The calibration area consisted of two flightlines flown in opposite directions with a side overlap of 60%. Each line had 14 Images with a forward overlap of 60%. 18 GCPs were distributed in the area. The same base station was used and all other parameters stayed constant for all three days.

Figure 4: Calibration field

Table 1 shows the position offset and the misalignment angles obtained from the three calibrations flown on the April 20th, 21st and 24th 2005.

Table 1: Results of the Misalignment Calibration of three different days

The misalignment angles for roll, pitch and heading, as well as the horizontal position offsets are within the specifications of the system. The height offset between the different missions is 32cm.

One possible reason for at least a part of this difference might have been a variation in the effective focal length of the camera. At the used flying height of 2800m, a height difference of 32cm would be caused by a focal length change of about 11µm. If the optics would be (very roughly) estimated by an aluminum tube with the length of the focal length of 100mm, this length change could be caused by a temperature change of only 5K.
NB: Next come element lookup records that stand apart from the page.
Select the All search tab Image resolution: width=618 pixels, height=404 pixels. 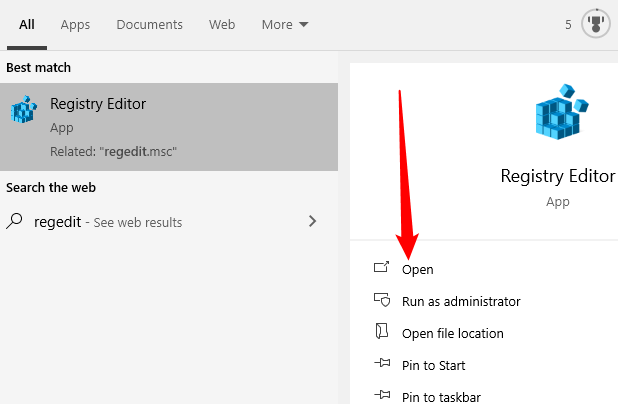(27, 24)
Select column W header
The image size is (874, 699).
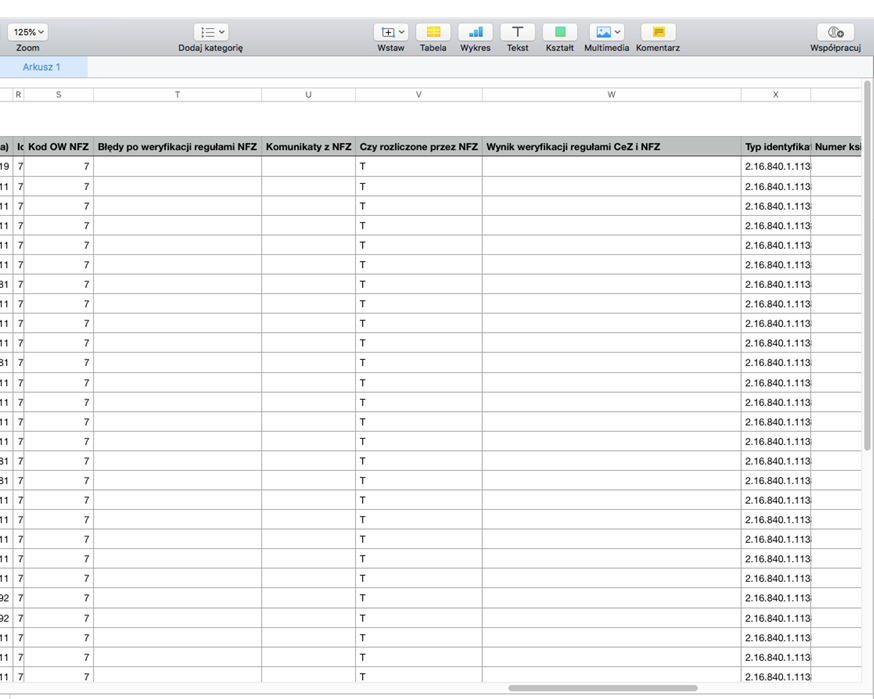pos(611,95)
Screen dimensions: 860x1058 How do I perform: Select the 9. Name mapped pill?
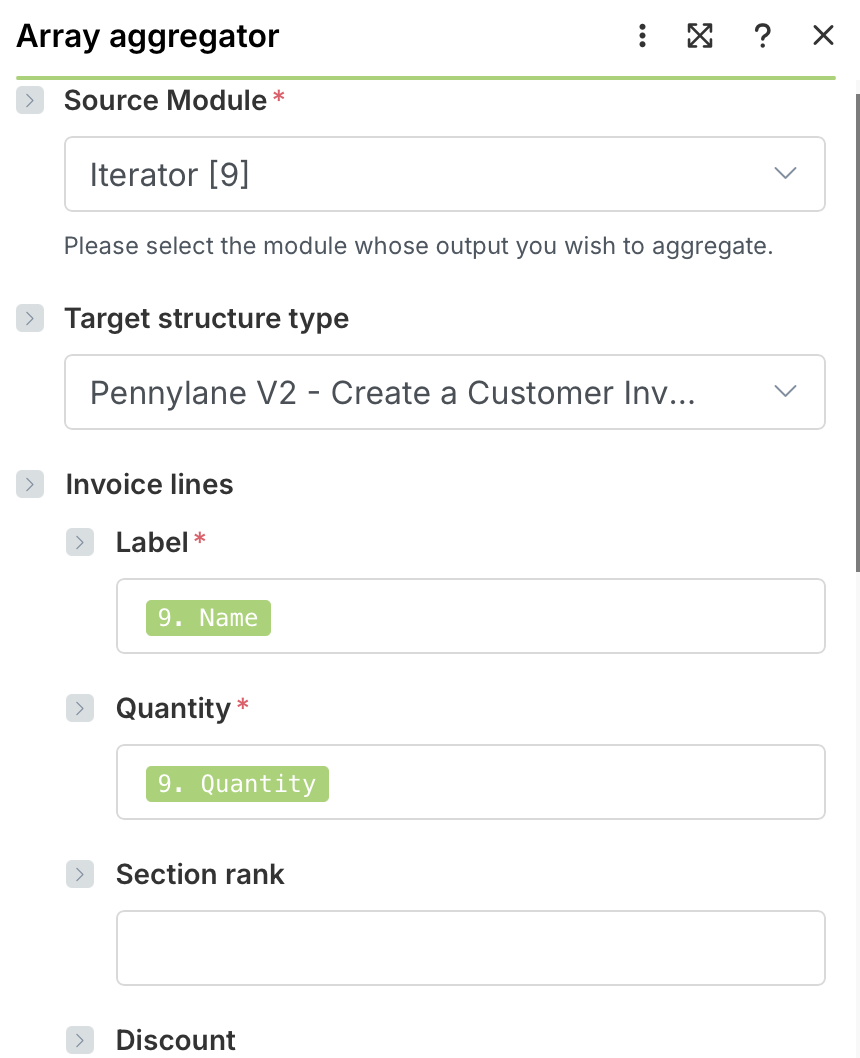pos(208,618)
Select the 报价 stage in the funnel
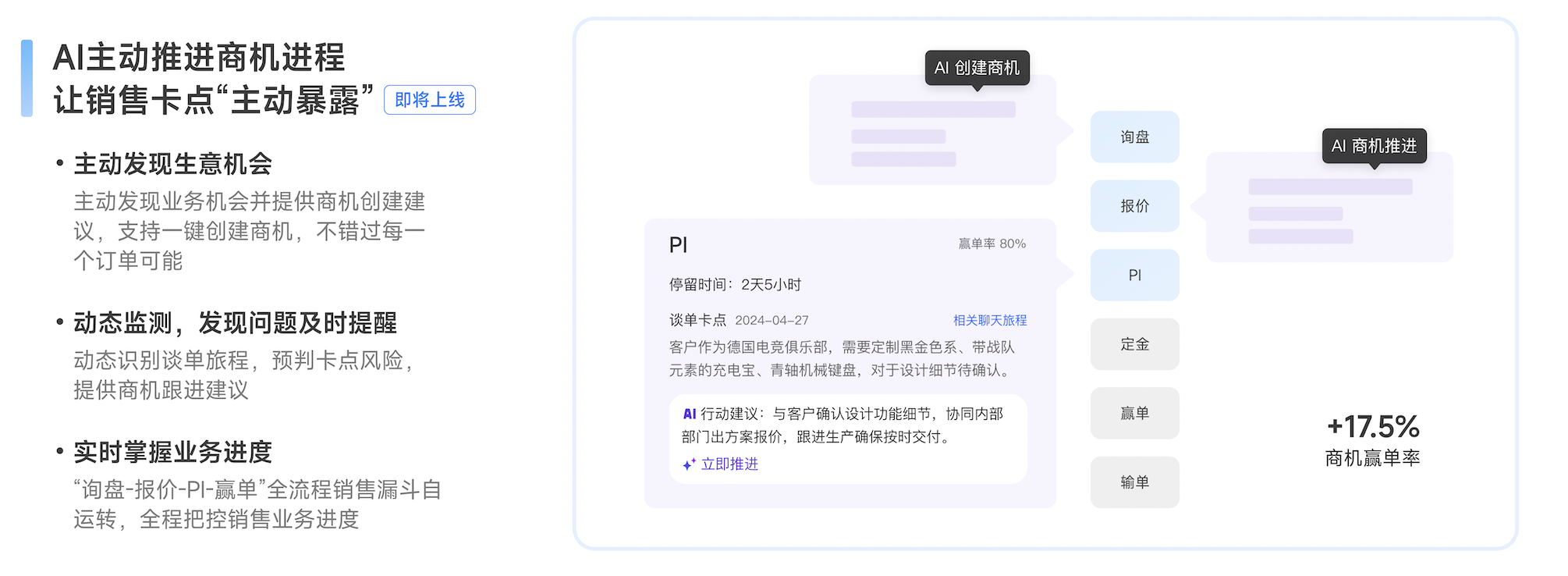Screen dimensions: 1568x576 coord(1134,206)
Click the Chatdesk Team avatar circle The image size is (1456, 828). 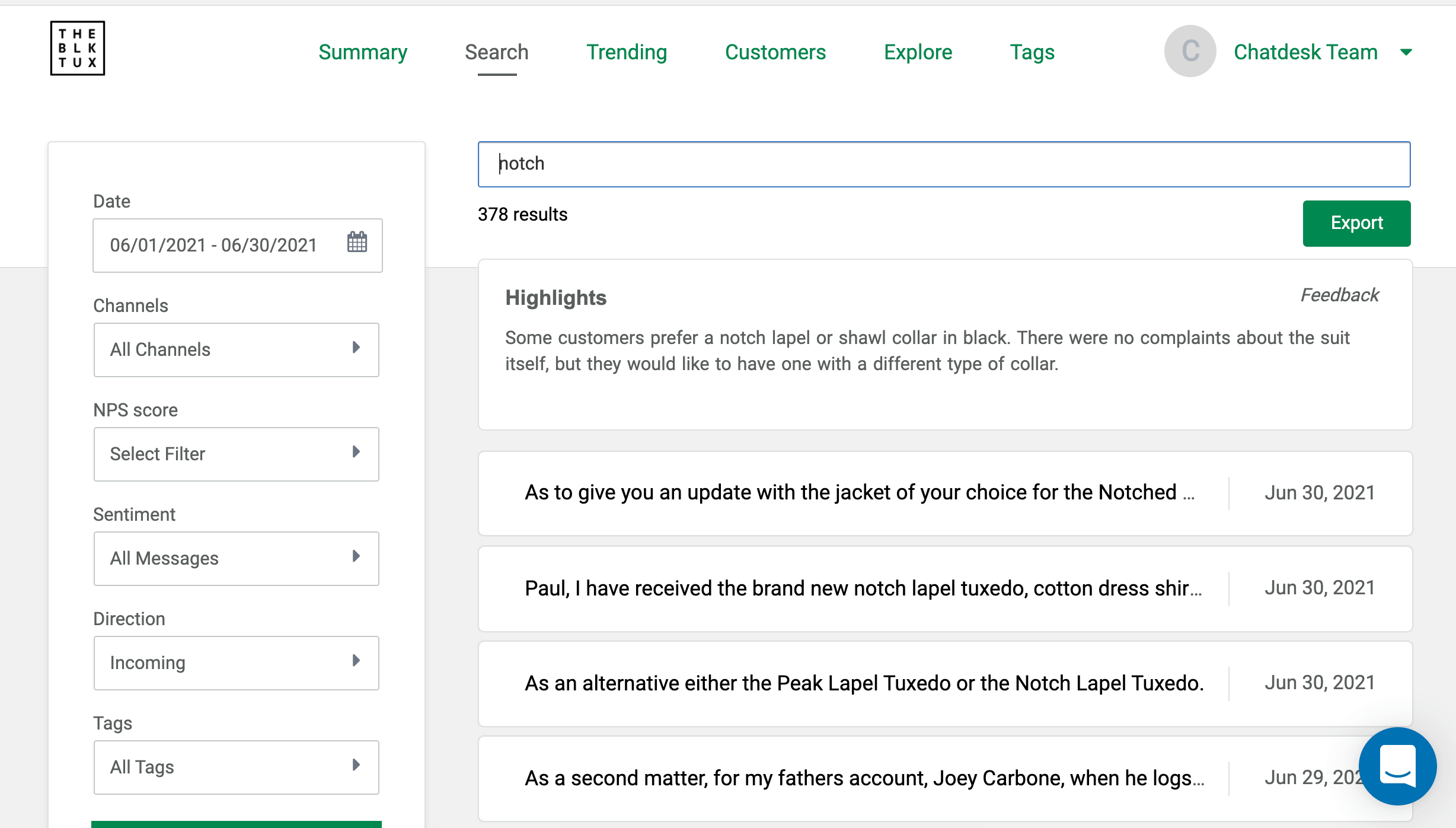pos(1190,51)
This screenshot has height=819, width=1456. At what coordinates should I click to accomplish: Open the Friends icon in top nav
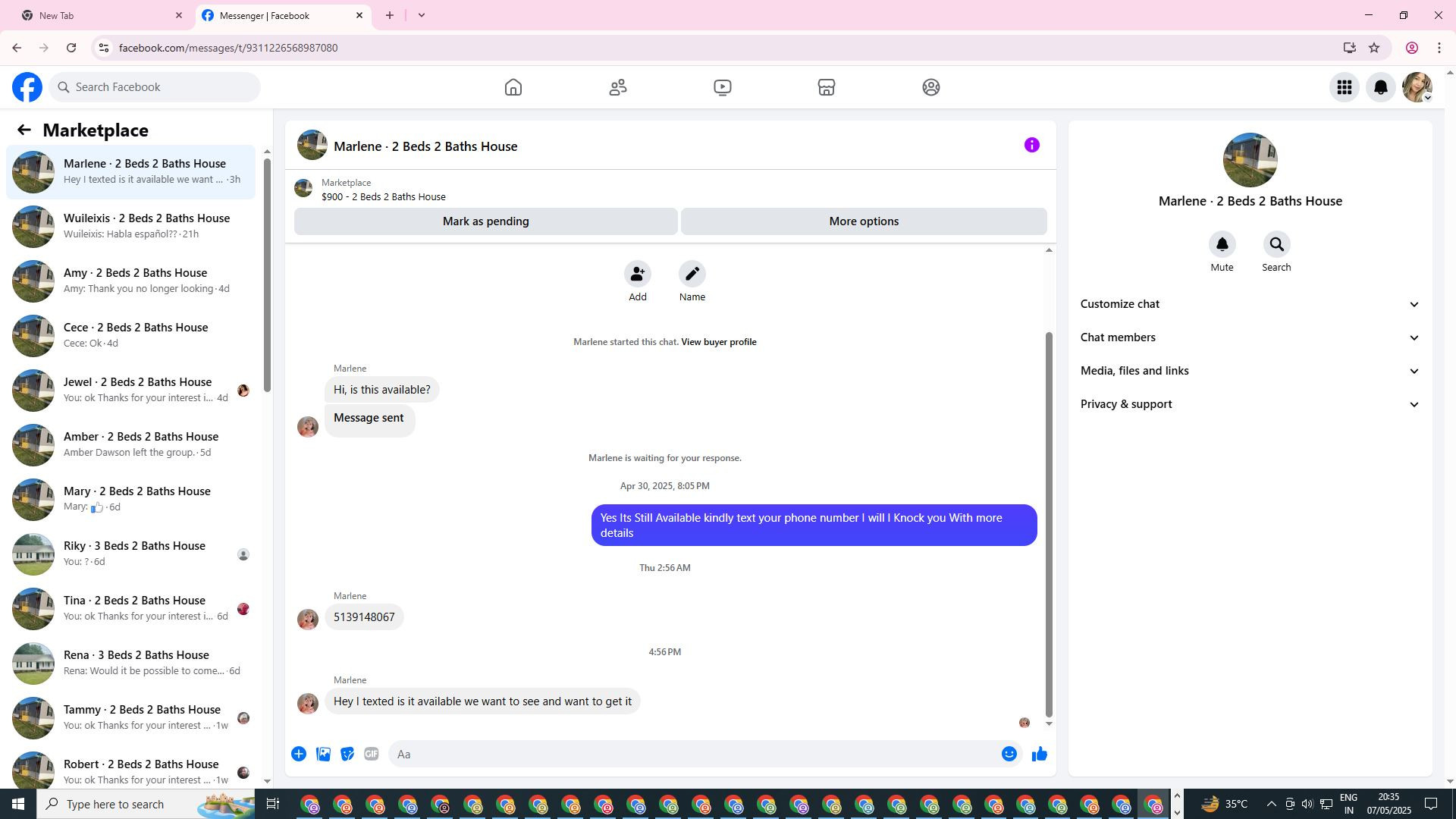point(618,87)
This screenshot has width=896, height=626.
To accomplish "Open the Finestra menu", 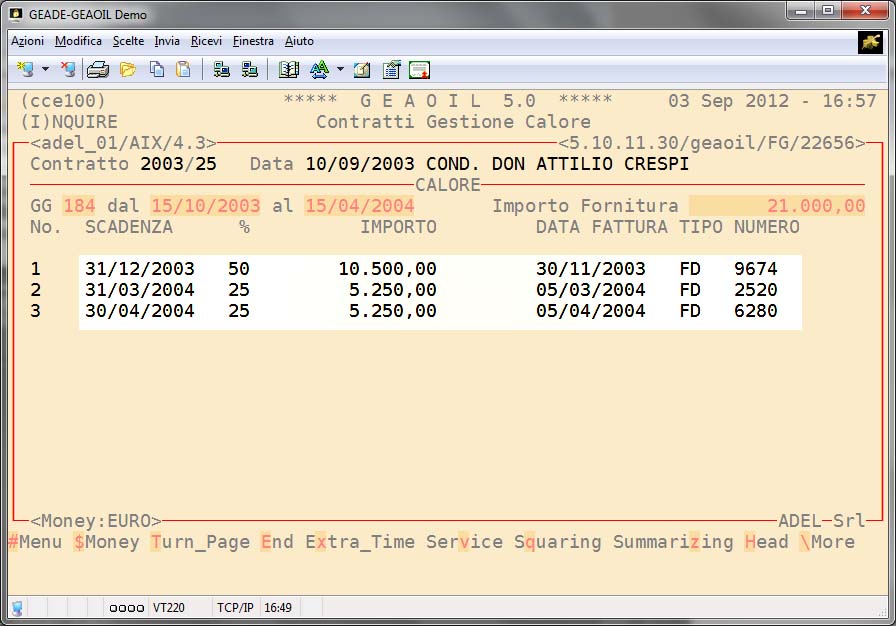I will pos(253,41).
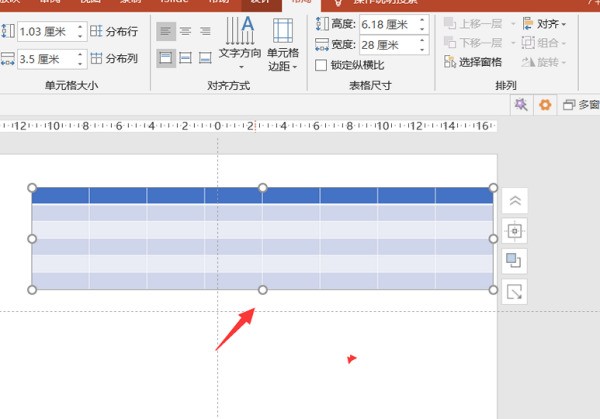Open the Selection Pane (选择窗格)
The width and height of the screenshot is (600, 419).
click(473, 63)
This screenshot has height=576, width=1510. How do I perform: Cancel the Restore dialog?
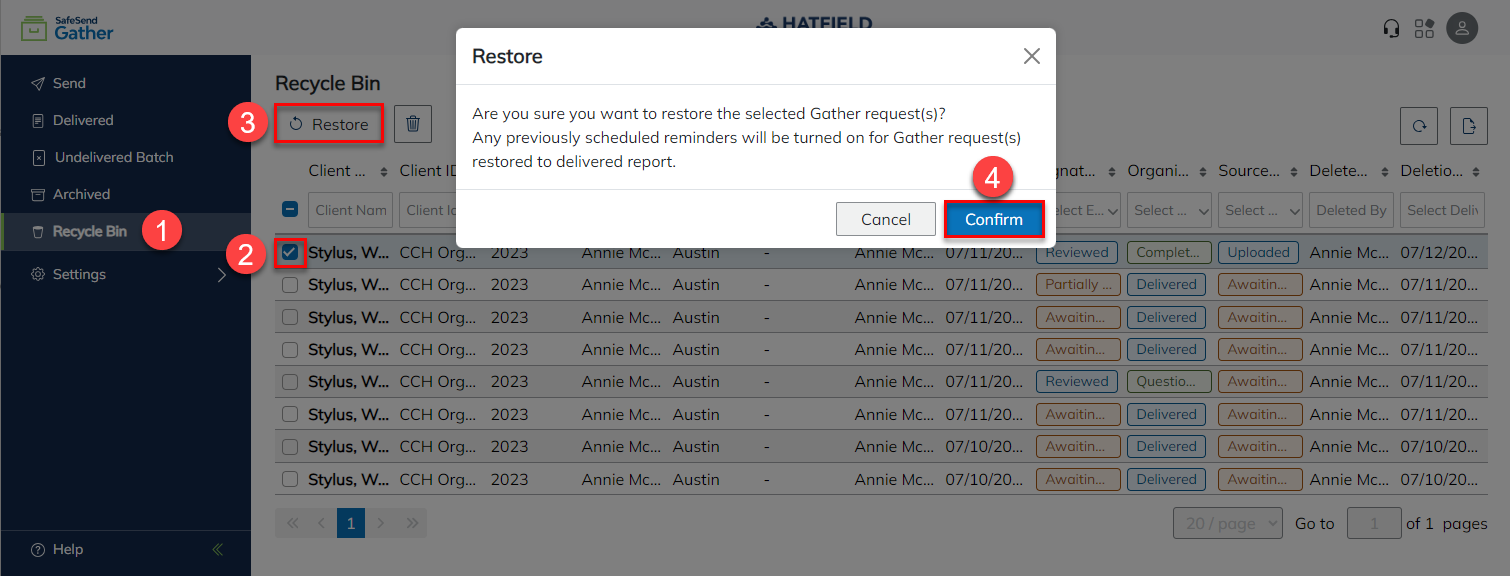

The results of the three misalignment calibrations show, that the misalignment angles stayed constant within the accuracy that is possible to determine with this configuration. As expected, there was no significant horizontal offset. The result for the position offset indicates that the height of the final results has to be treated with more care than the horizontal components. If a height error of the order experienced in this example is not acceptable, a final quality control of result would be important.